Exclusive offer: get 50% off this eBook here
Linux Email

Linux Email — Save 50%

Set up, maintain, and secure a small office email server

$26.99    $13.50
by Alistair McDonald | January 2010 | Linux Servers

In this article series by Alistair McDonald, author of Linux Email, you will learn about the following:

  • The benefits and disadvantages of a webmail access solution
  • The SquirrelMail webmail package
  • Setting up and configuring SquirrelMail
  • What SquirrelMail plugins are and what they can do
  • How to make SquirrelMail more secure

Read Linux E-mail: Providing Webmail Access (Part 1) here.

Installing SquirrelMail

SquirrelMail may be installed either though a package or directly from source. While no source code compilation takes place in either method, upgrades are made easier using the packages.

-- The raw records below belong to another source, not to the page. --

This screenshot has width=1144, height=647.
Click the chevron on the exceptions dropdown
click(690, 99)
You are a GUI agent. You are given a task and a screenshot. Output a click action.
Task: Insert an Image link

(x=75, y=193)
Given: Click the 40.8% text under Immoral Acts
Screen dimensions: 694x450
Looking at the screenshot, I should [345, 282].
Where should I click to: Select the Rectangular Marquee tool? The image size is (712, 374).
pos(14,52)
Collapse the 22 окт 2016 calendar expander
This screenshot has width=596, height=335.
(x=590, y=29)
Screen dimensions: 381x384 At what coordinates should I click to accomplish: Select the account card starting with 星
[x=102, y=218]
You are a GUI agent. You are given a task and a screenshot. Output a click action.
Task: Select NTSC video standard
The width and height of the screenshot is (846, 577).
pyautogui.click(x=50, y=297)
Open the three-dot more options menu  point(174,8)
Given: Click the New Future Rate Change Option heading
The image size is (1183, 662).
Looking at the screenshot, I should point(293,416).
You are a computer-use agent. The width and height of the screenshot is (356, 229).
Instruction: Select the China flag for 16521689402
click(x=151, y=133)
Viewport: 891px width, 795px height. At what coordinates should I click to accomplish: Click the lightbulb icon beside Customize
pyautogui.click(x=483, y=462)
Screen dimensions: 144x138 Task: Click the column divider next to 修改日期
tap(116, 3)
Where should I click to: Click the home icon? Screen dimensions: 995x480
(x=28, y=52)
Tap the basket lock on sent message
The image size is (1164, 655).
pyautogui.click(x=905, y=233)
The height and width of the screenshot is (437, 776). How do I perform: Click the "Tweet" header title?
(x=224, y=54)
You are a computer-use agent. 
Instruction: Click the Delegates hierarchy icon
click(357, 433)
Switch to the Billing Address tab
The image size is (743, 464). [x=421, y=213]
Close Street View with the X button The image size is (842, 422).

Many of the various Linux and Unix distributions include the SquirrelMail package. Install the appropriate package from your distribution to use the binary method. On many Linux distributions, this may be an RPM file that begins with squirrelmail….

However, an updated version of SquirrelMail may not be included or available for your specific distribution.

The following are the advantages of using the version of SquirrelMail provided with a Linux distribution:

  • It will be very simple to install SquirrelMail.
  • It will require much less configuration as it will be configured to use the standard locations chosen by your Linux distributer.
  • Updates will be very easy to apply, and migration issues may be dealt with by the package management system.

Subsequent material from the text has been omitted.